→ **DATASET ROWS**:
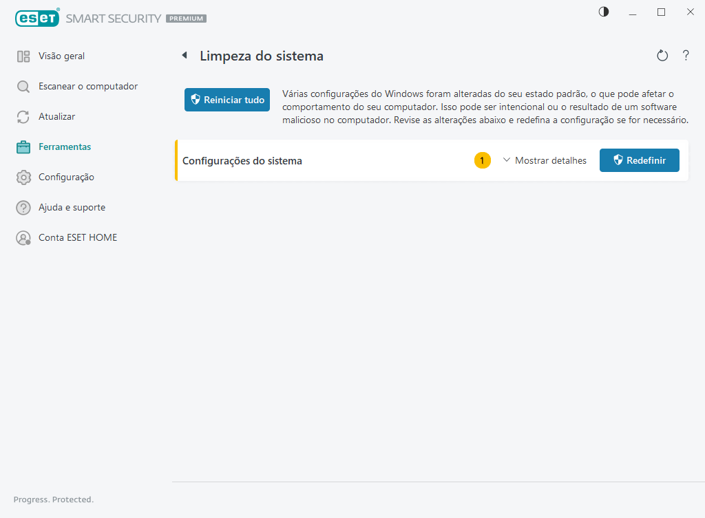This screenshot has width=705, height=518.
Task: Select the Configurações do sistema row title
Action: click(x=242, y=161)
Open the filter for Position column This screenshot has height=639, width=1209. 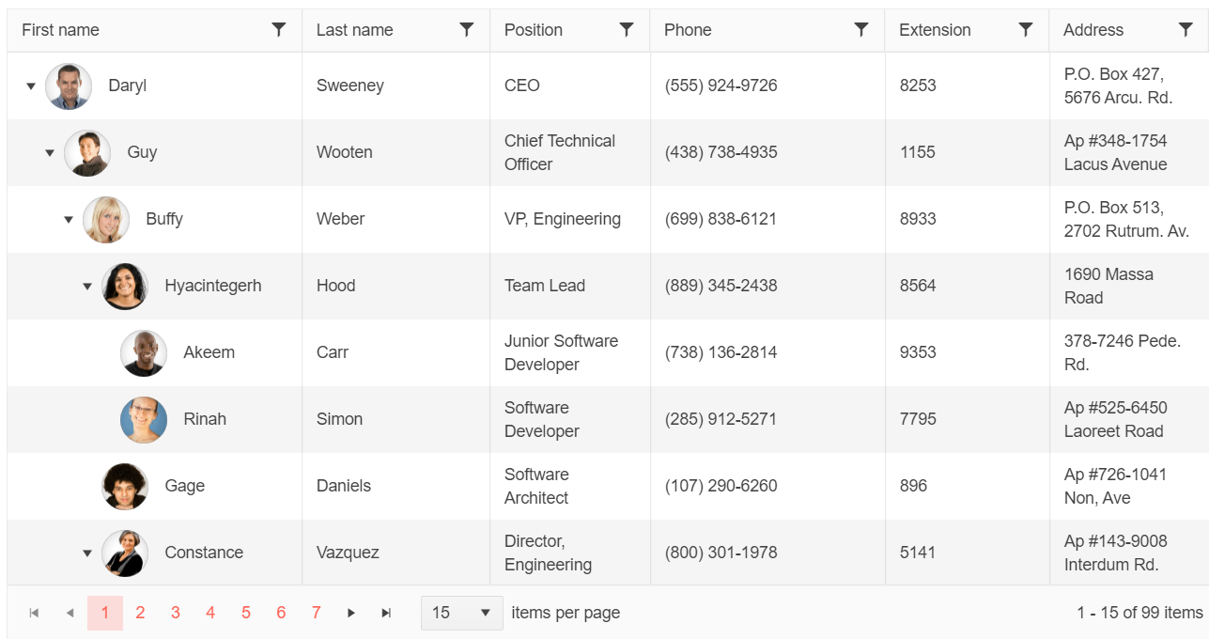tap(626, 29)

---

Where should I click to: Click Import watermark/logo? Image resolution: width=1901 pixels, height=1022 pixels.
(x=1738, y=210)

→ **WRITTEN TASK**: Rewrite the stretch from the line containing "Where should I" through the line containing "(x=1738, y=210)", changing "Import" to "Upload" and leaving everything else unchanged.

→ **SOLUTION FOR THIS EXERCISE**:
Where should I click to: Click Upload watermark/logo? Image resolution: width=1901 pixels, height=1022 pixels.
(x=1738, y=210)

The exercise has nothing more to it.